About halfway across, I stumbled and fell forward. At that instant a large shell exploded to my left with a flash and a roar. A fragment ricocheted off the deck and growled over my head as I went down. On my right, Snafu let out a grunt and fell as the fragment struck him. As he went down, he grabbed his left side. I crawled quickly to him. Fortunately the fragment had spent much of its force, and luckily hit against Snafu's heavy web pistol belt. The threads on the broad belt were frayed in about an inch-square area.

I knelt beside him, and we checked his side. He had only a bruise to show for his incredible luck. On the deck I saw the chunk of steel that had hit him. It was about an inch square and a half inch thick. I picked up the fragment and showed it to him. Snafu motioned toward his pack. Terrified though I was amid the hellish chaos, I calmly juggled the fragment around in my hands—it was still hot—and dropped it into his pack. He yelled something that sounded dimly like, “Let's go.” I reached for the carrying strap of the mortar, but he pushed my hand away and lifted the gun to his shoulder. We got up and moved on as fast as we could. Finally we got across and caught up with other members of our company who lay panting and sweating amid low bushes on the northeastern side of the airfield.

How far we had come in the open I never knew, but it must have been several hundred yards. Everyone was visibly shaken by the thunderous barrage we had just come through. When I looked into the eyes of those fine Guadalcanal and
Cape Gloucester veterans, some of America's best, I no longer felt ashamed of my trembling hands and almost laughed at myself with relief.

To be shelled by massed artillery and mortars is absolutely terrifying, but to be shelled in the open is terror compounded beyond the belief of anyone who hasn't experienced it. The attack across Peleliu's airfield was the worst combat experience I had during the entire war. It surpassed, by the intensity of the blast and shock of the bursting shells, all the subsequent horrifying ordeals on Peleliu and Okinawa.

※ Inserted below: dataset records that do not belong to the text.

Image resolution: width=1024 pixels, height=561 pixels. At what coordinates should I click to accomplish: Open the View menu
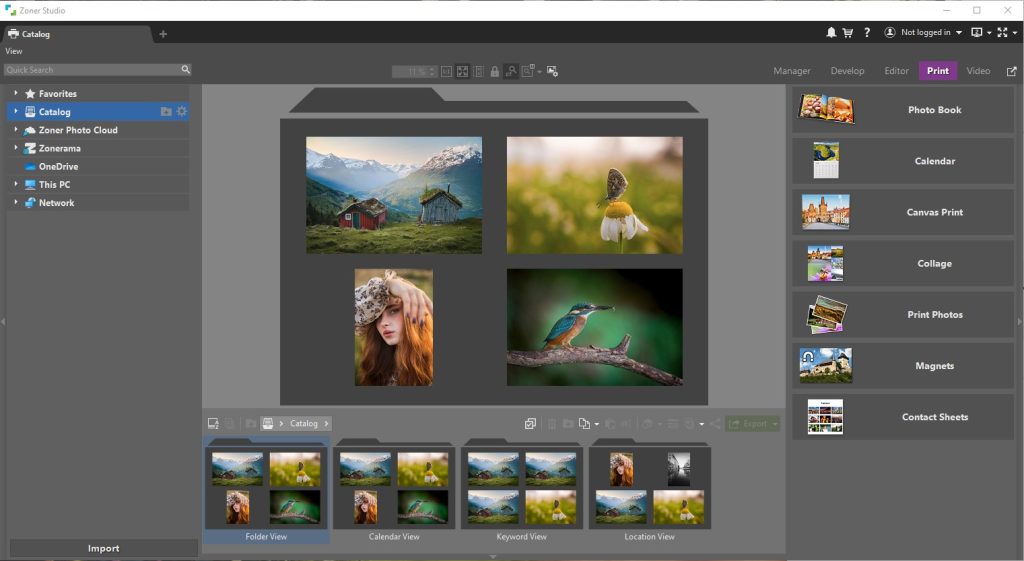click(14, 51)
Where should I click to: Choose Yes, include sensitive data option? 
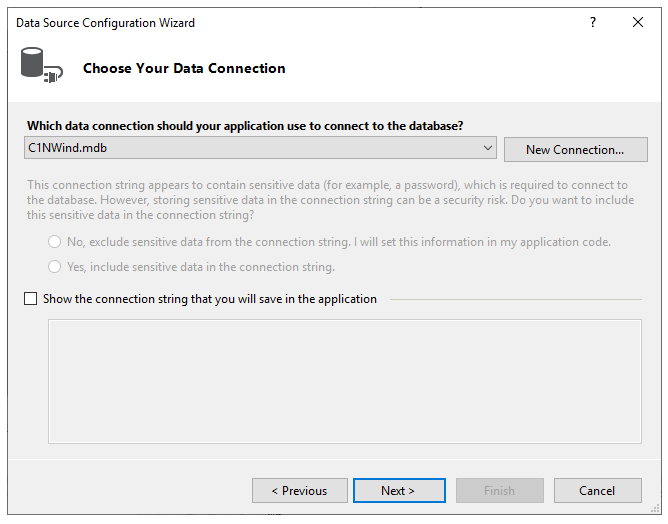click(54, 267)
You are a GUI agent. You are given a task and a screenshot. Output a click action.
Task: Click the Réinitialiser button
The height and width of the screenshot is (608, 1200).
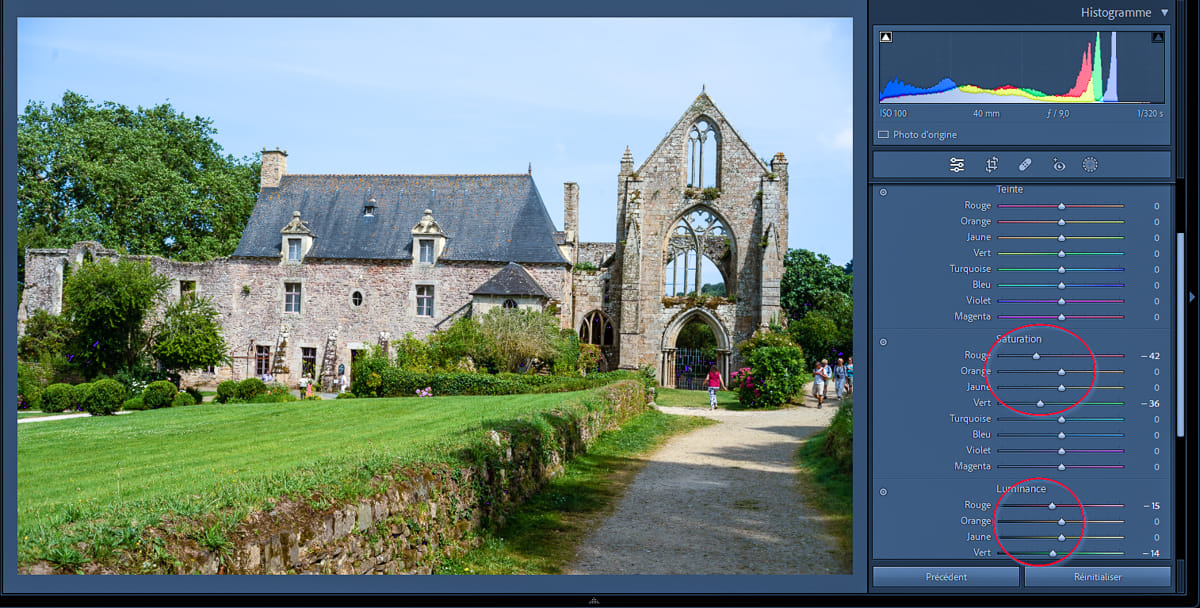(x=1097, y=577)
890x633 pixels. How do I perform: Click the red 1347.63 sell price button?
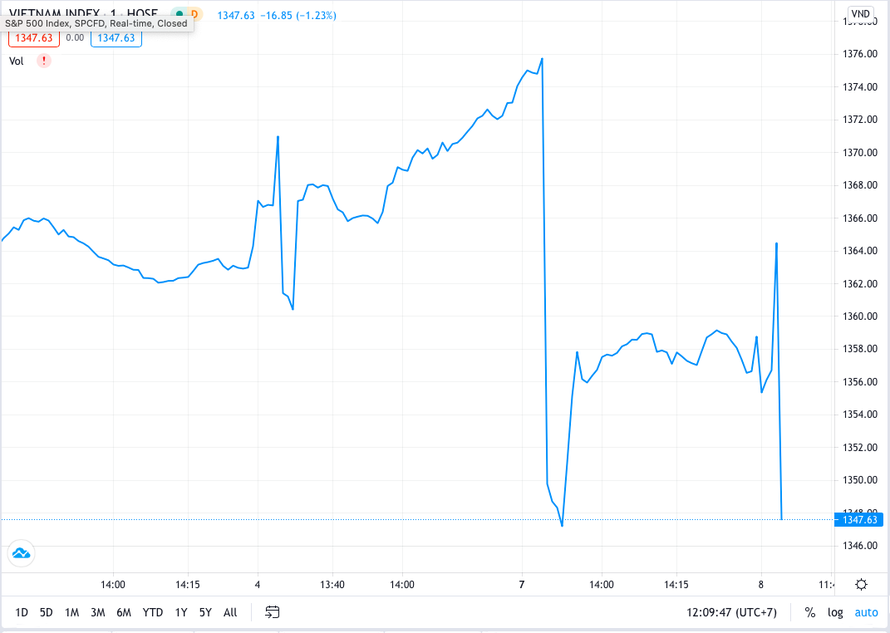coord(33,38)
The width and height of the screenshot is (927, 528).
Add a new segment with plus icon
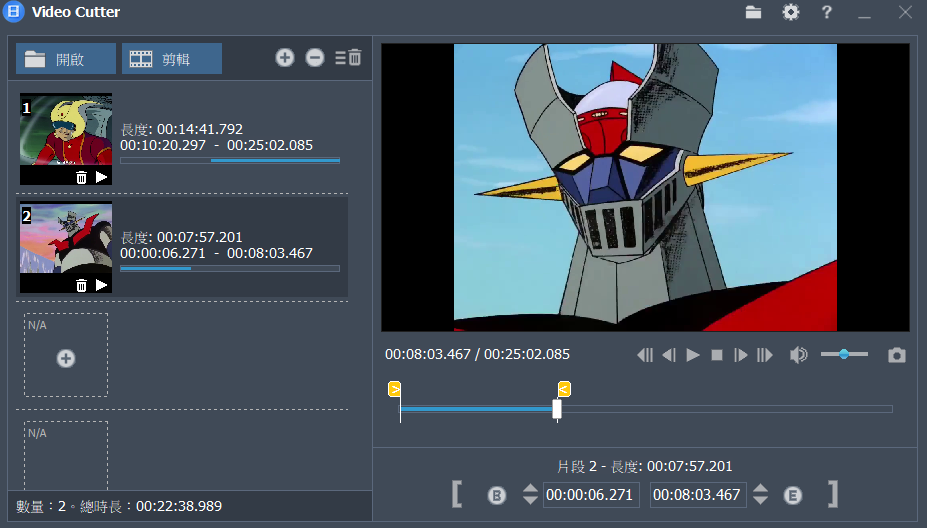click(x=285, y=58)
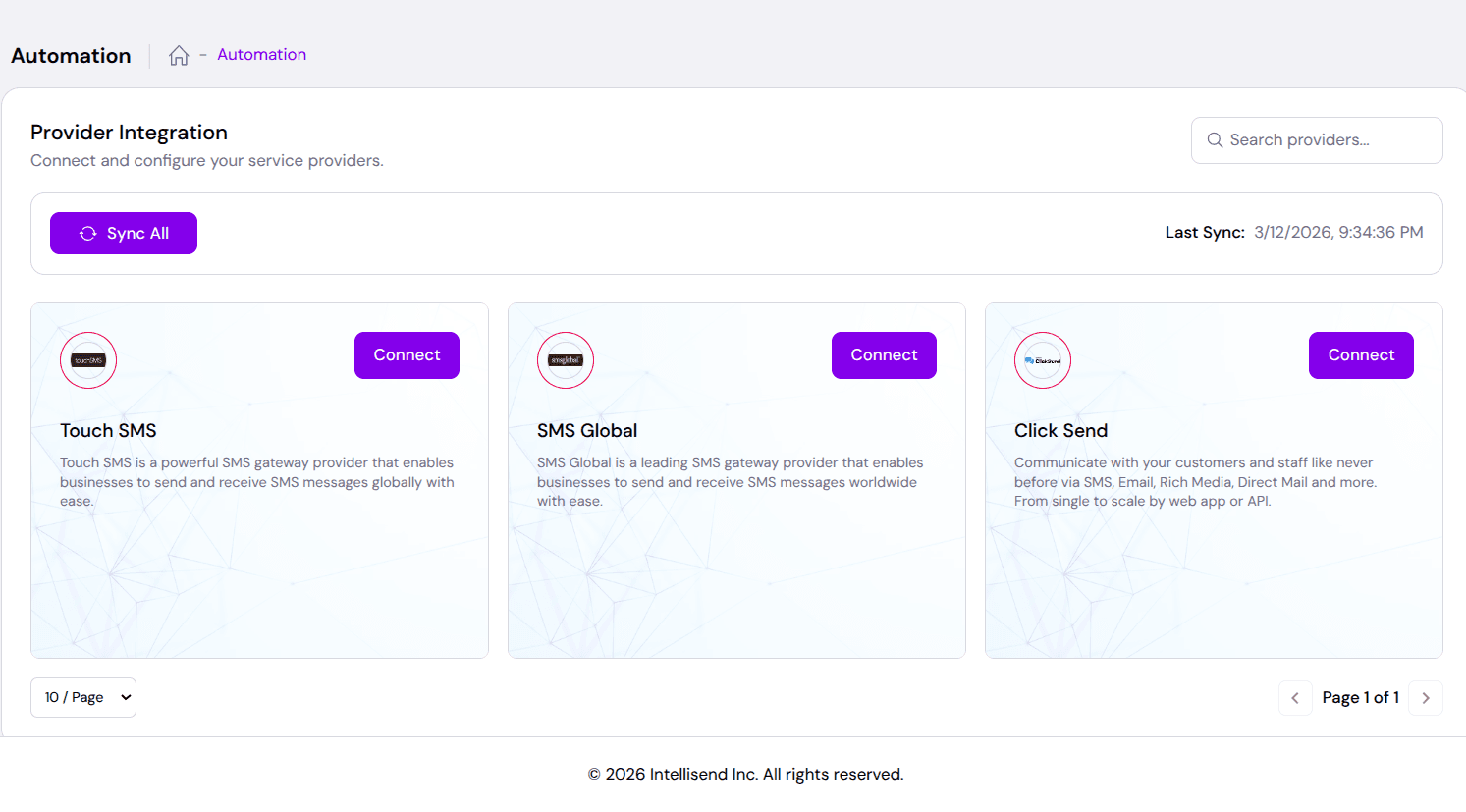Click the Touch SMS provider logo
This screenshot has width=1466, height=812.
click(x=88, y=360)
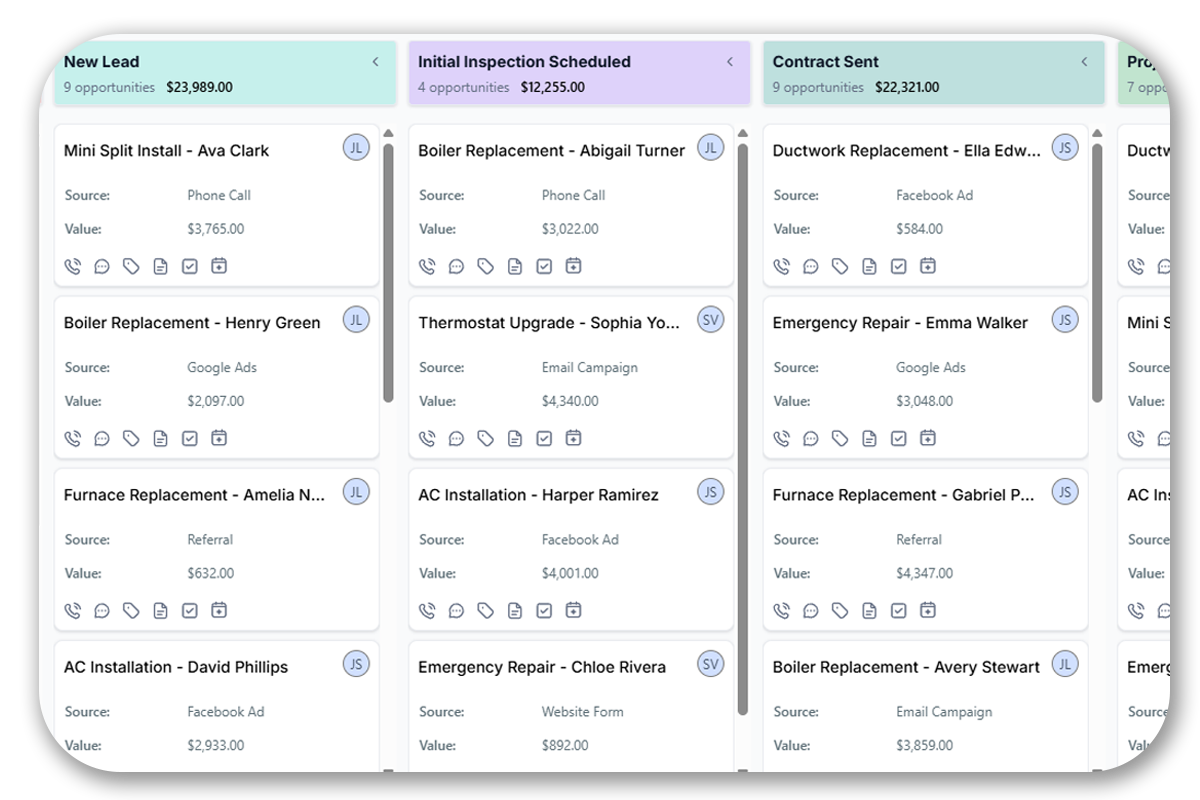Click the New Lead column scrollbar thumb
The width and height of the screenshot is (1200, 800).
pos(388,272)
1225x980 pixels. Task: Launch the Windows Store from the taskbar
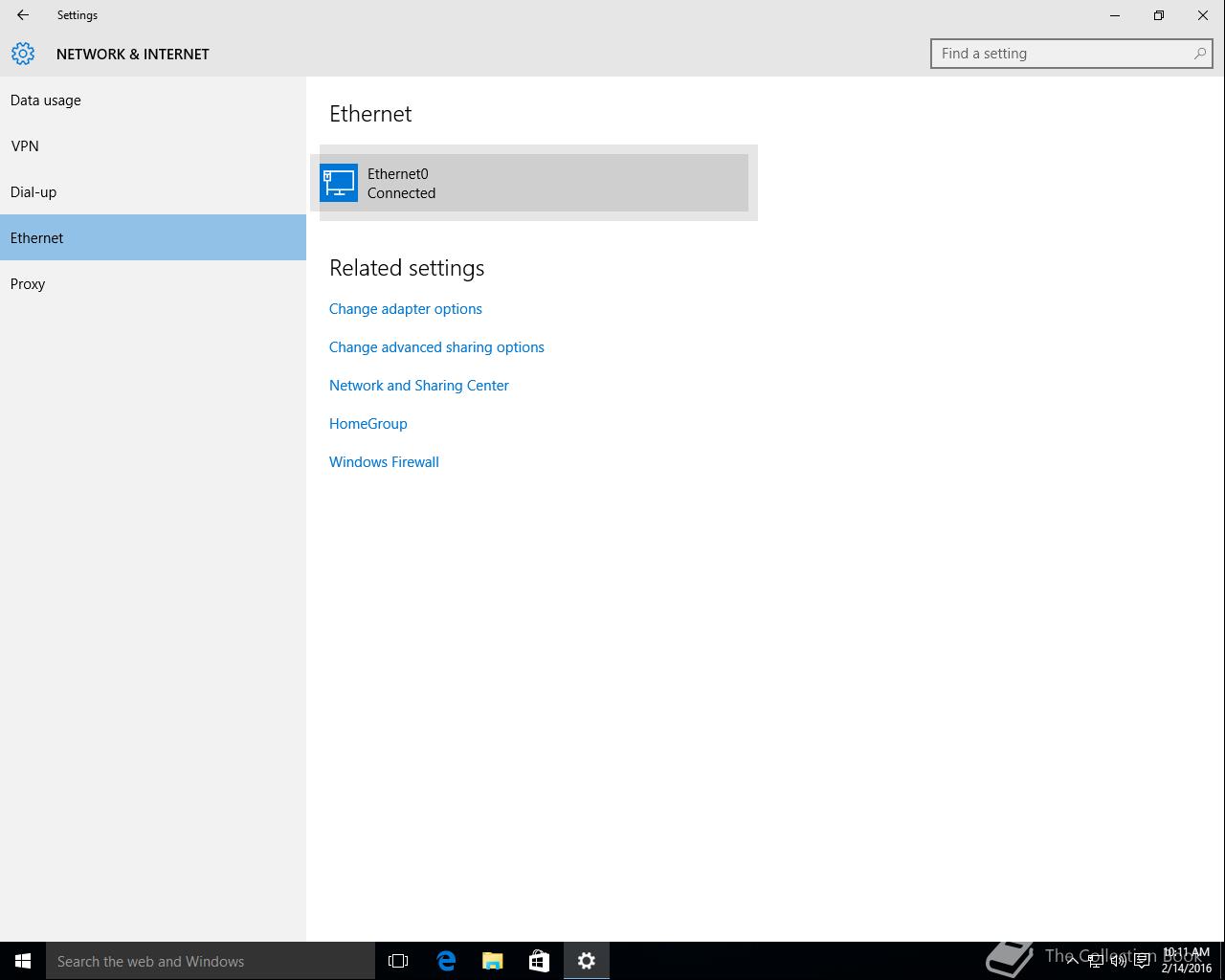tap(539, 961)
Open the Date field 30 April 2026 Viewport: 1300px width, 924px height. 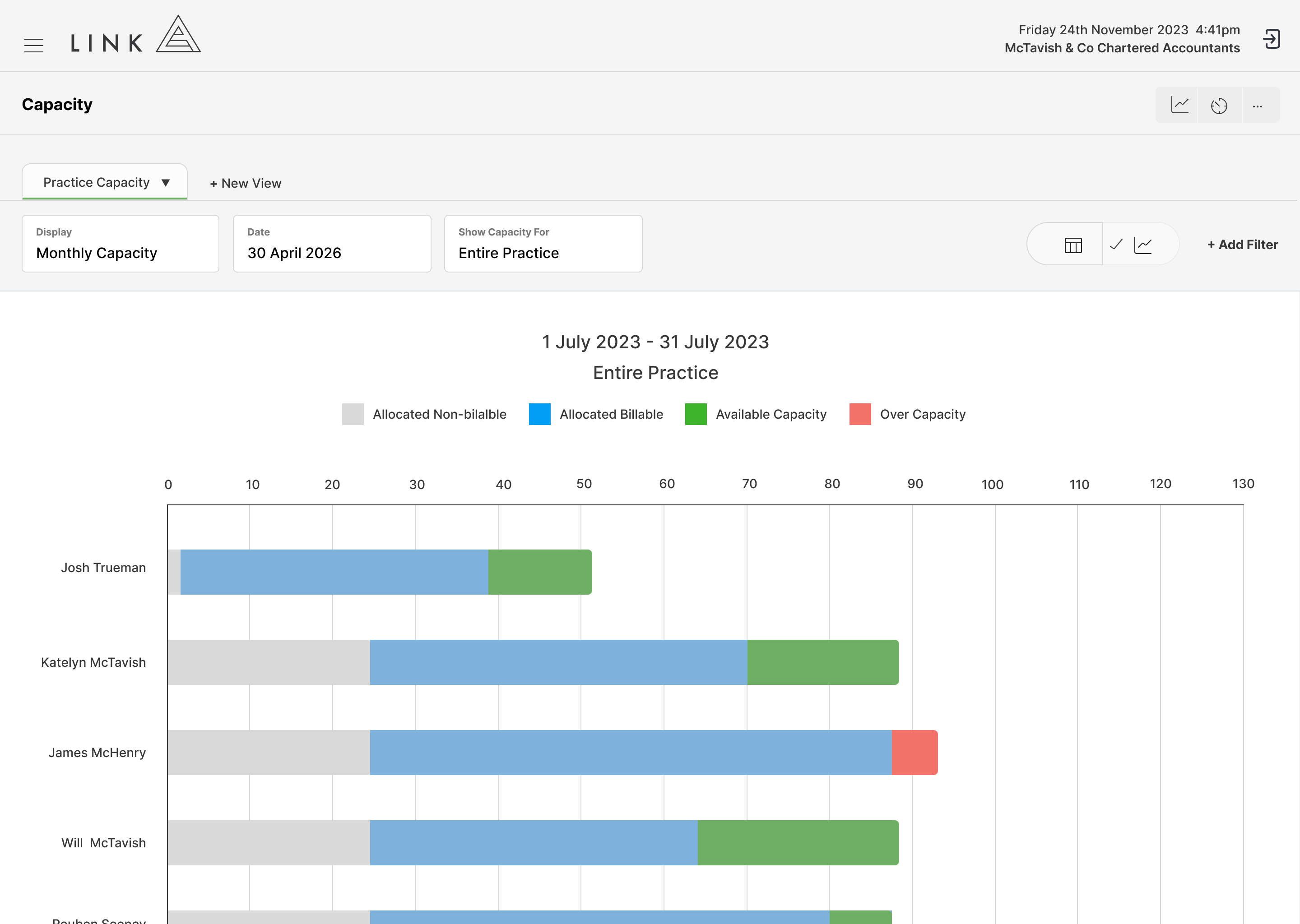click(332, 244)
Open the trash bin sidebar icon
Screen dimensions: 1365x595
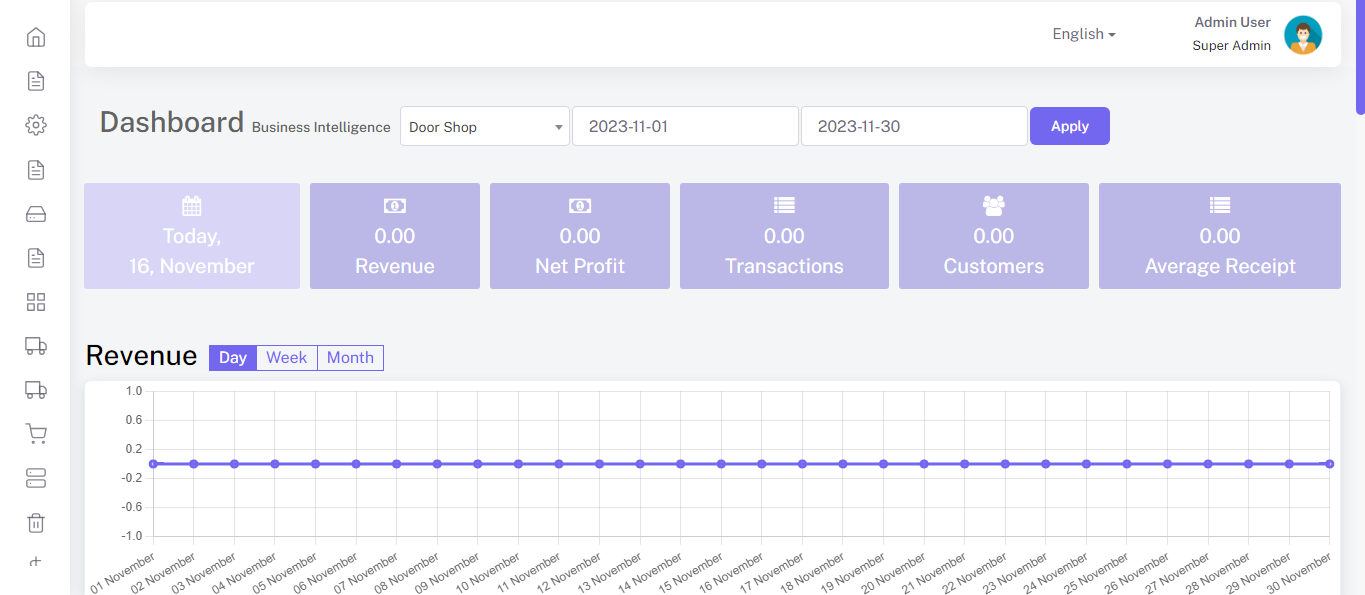[x=36, y=522]
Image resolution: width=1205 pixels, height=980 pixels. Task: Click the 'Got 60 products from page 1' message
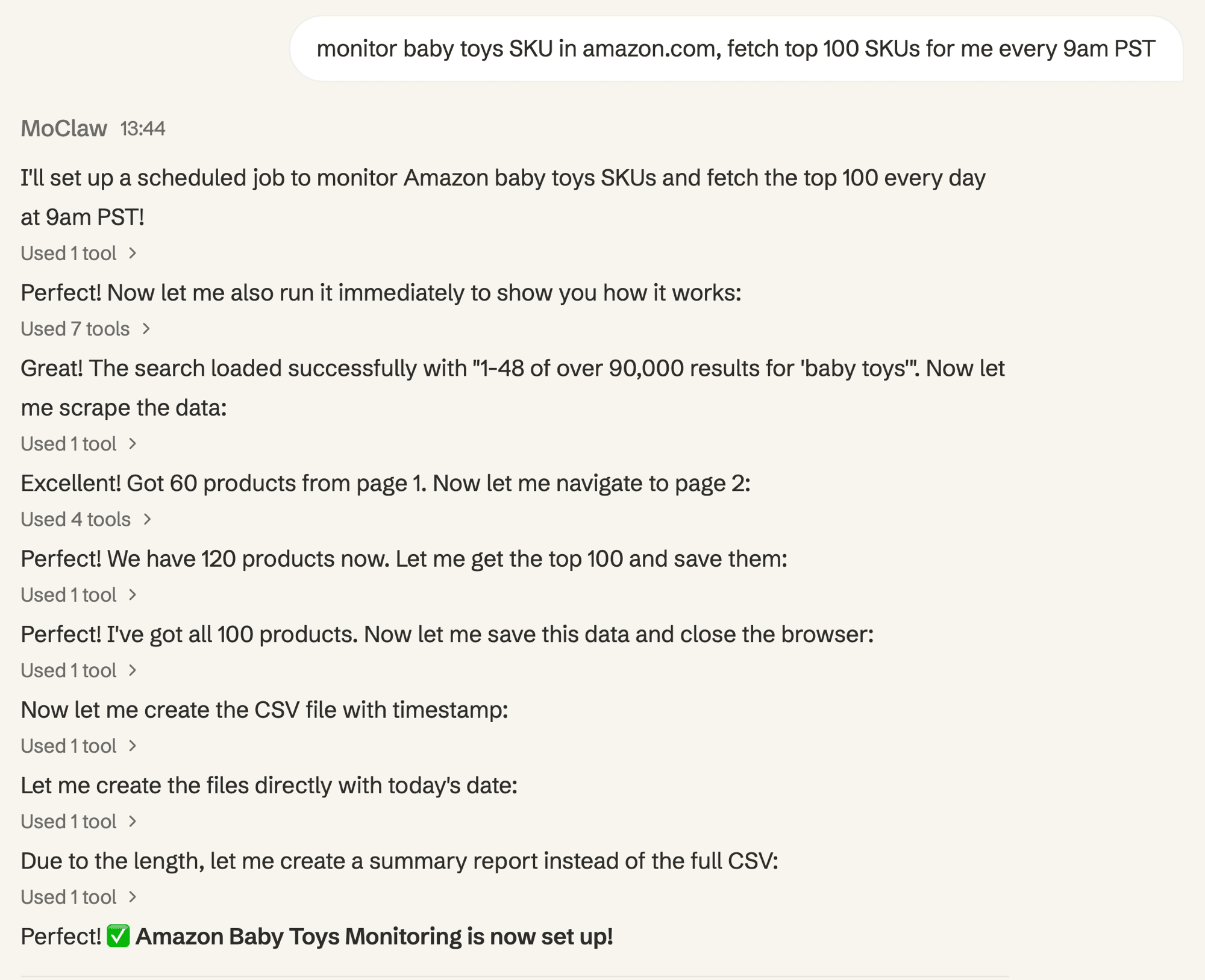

The heat was incredibly intense. The temperature that day reached 105 degrees in the shade (we were
not
in the shade) and would soar to 115 degrees on subsequent days. Corps-men tagged numerous Marines with heat prostration as being too weak to continue. We evacuated them. My boondockers were so full of sweat that my feet felt squishy when I walked. Lying on my back, I held up first one foot and then the other. Water literally poured out of each shoe.

“Hey, Sledgehammer,” chuckled a man sprawled next to me, “you been walking on water.”

“Maybe that's why he didn't get hit coming across that airfield,” laughed another.

I tried to grin and was glad the inevitable wisecracks had started up again.

Because of the shape of the airfield, ⅗ was pinched out of the line by ⅖ on our left and 3/7 on our right after our crossing. We swung eastward and Company K tied in with 3/7, which was attacking in the swampy areas on the eastern side of the airfield.

As we picked up our gear, a veteran remarked to me with a jerk of his head toward the airfield where the shelling continued, “That was rough duty; hate to have to do that every day.”

We moved through the swamps amid sniper fire and dug in for the night with our backs to the sea. I positioned my mortar in a meager gun pit on a slight rise of ground about fifteen feet from a sheer rock bluff that dropped about ten feet to the ocean. The jungle growth was extremely thick, but we had a clear hole in the jungle canopy above the gun pit through
which we could fire the mortar without having shells hit the foliage and explode.

Most of the men in the company were out of sight through the thick mangroves. Still short of water, everyone was weakened by the heat and the exertions of the day. I had used my water as sparingly as possible and had to eat twelve salt tablets that day. (We kept close count of these tablets. They caused retching if we took more than necessary.)